(Extracted information Opens)

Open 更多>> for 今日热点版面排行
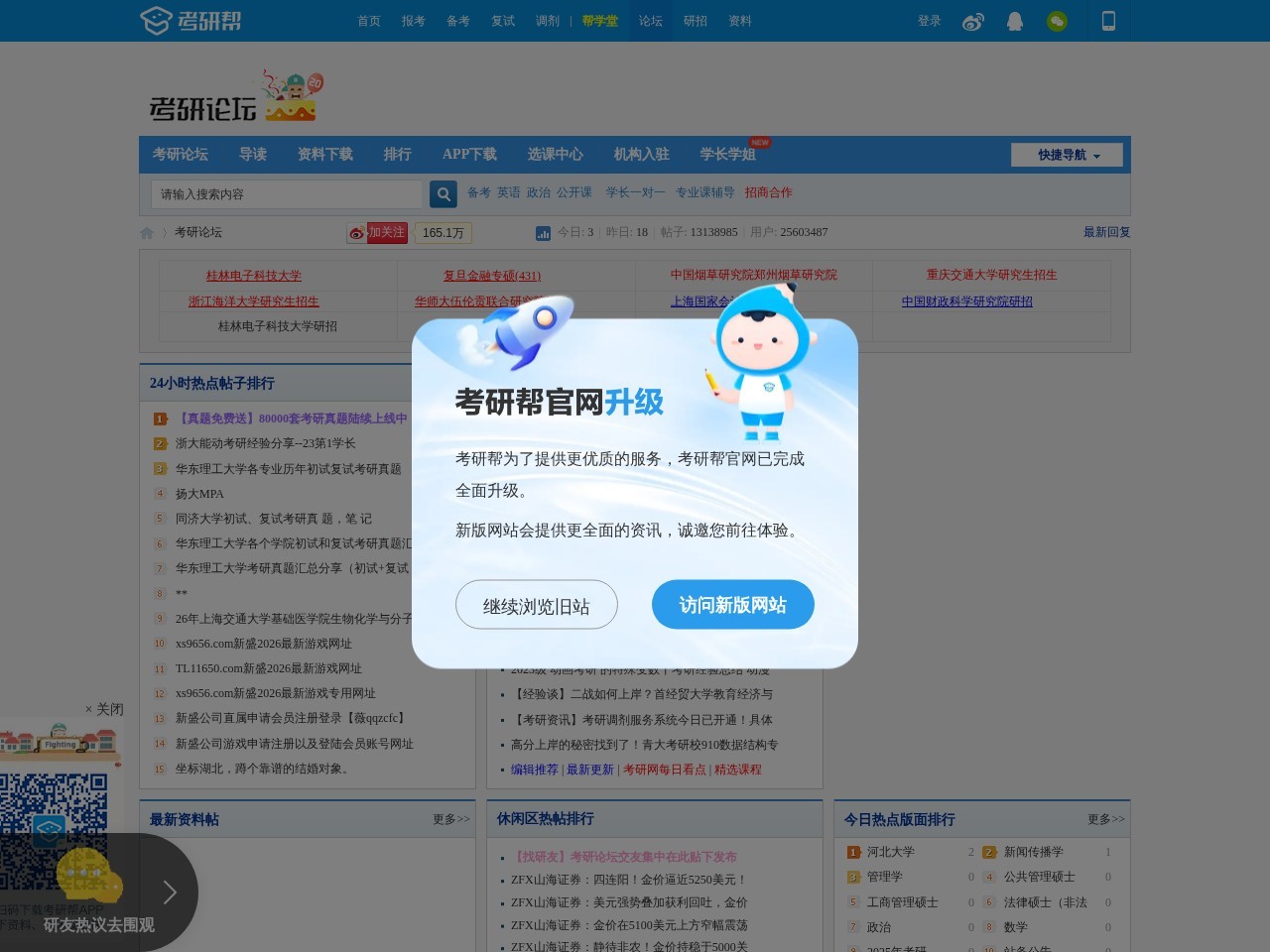 pyautogui.click(x=1104, y=819)
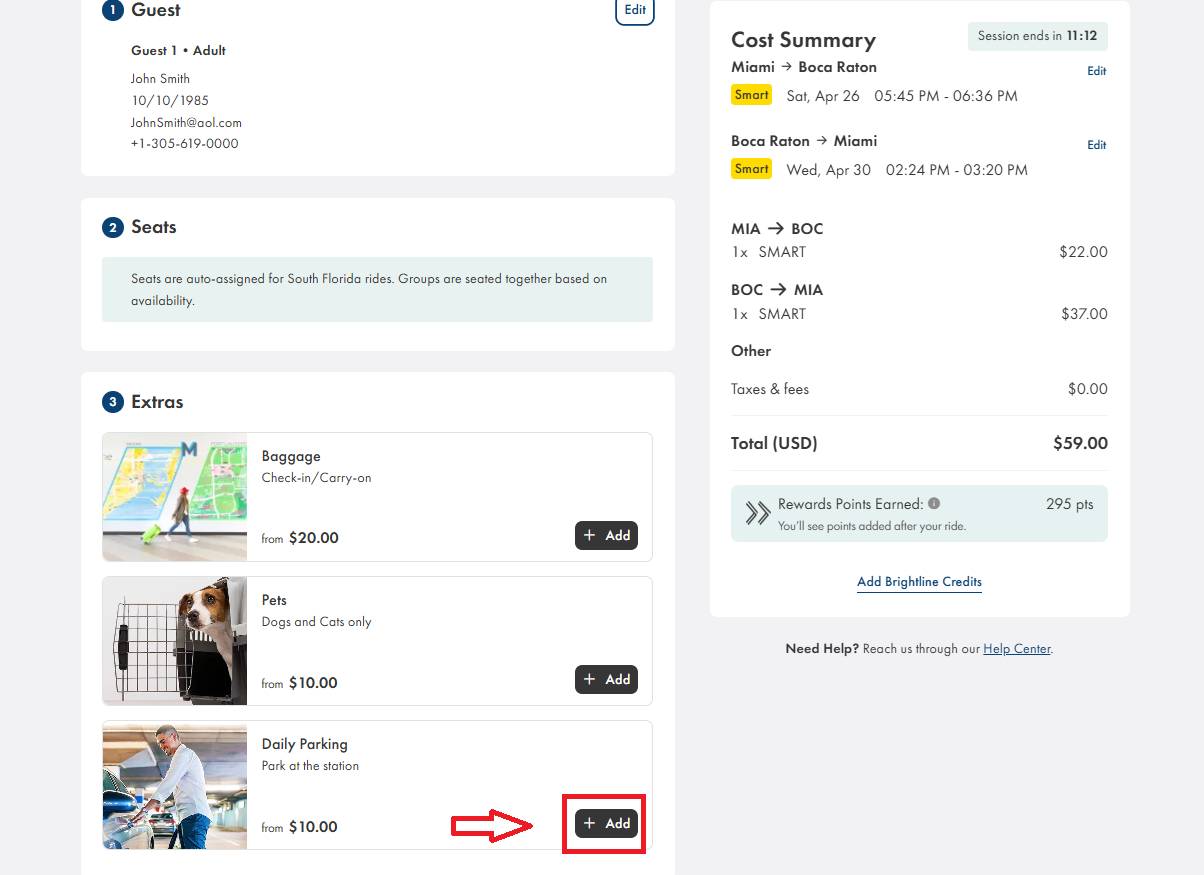Image resolution: width=1204 pixels, height=875 pixels.
Task: Click the Session ends timer
Action: (x=1037, y=36)
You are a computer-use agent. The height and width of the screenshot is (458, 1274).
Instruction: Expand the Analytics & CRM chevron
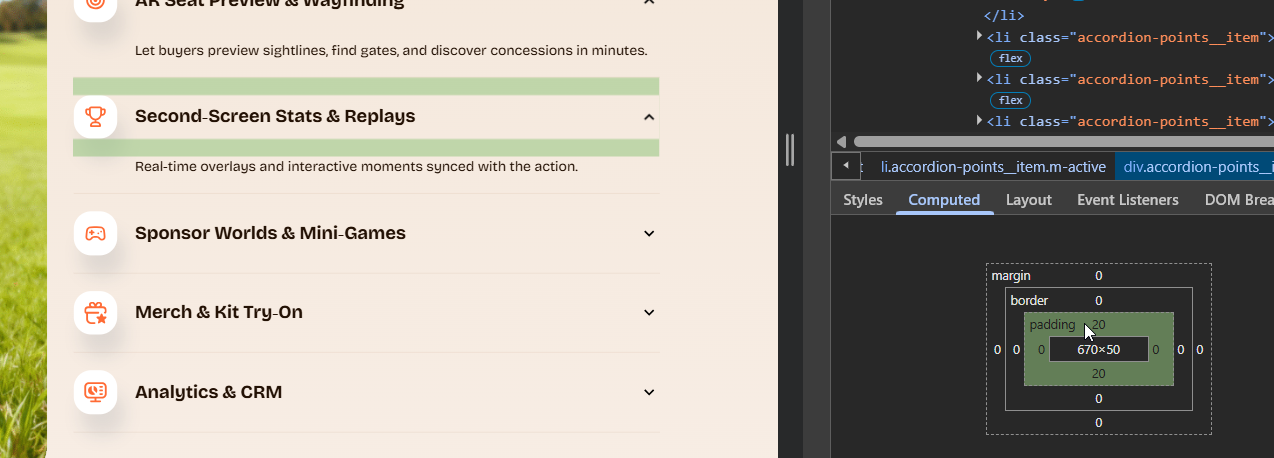[x=649, y=392]
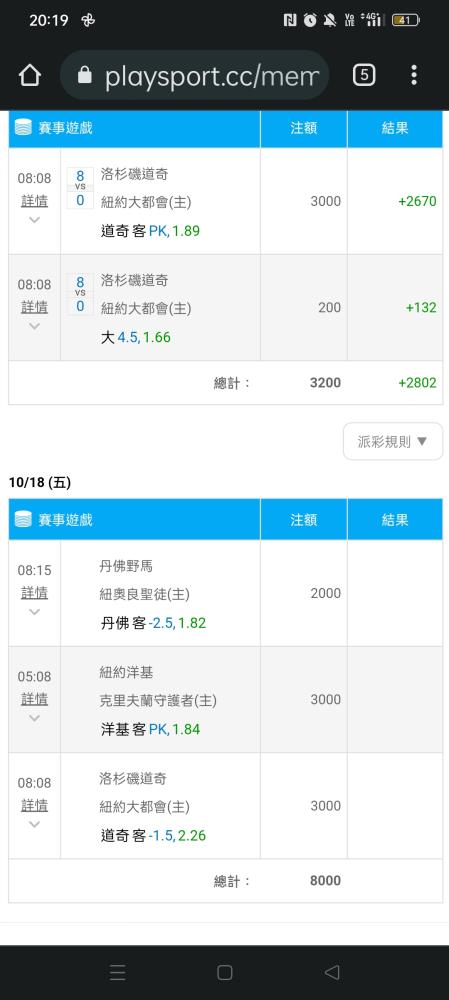Tap the lock icon in address bar
449x1000 pixels.
coord(84,76)
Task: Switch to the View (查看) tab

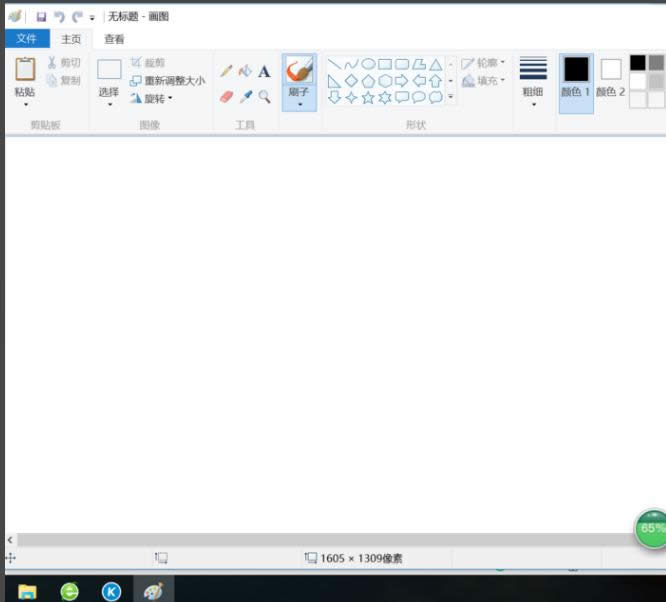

(Extracted information Closes)

Required action: Print each entry exactly, leaving pictures out.

Response:
Open 更多>> for 今日热点版面排行
 pyautogui.click(x=1104, y=819)
Image resolution: width=1204 pixels, height=875 pixels.
Task: Click the Session ends timer
Action: (x=1037, y=36)
You are a computer-use agent. The height and width of the screenshot is (458, 1274).
Instruction: Expand the Analytics & CRM chevron
[x=649, y=392]
Tap the lock icon in address bar
449x1000 pixels.
coord(84,76)
Task: Switch to the View (查看) tab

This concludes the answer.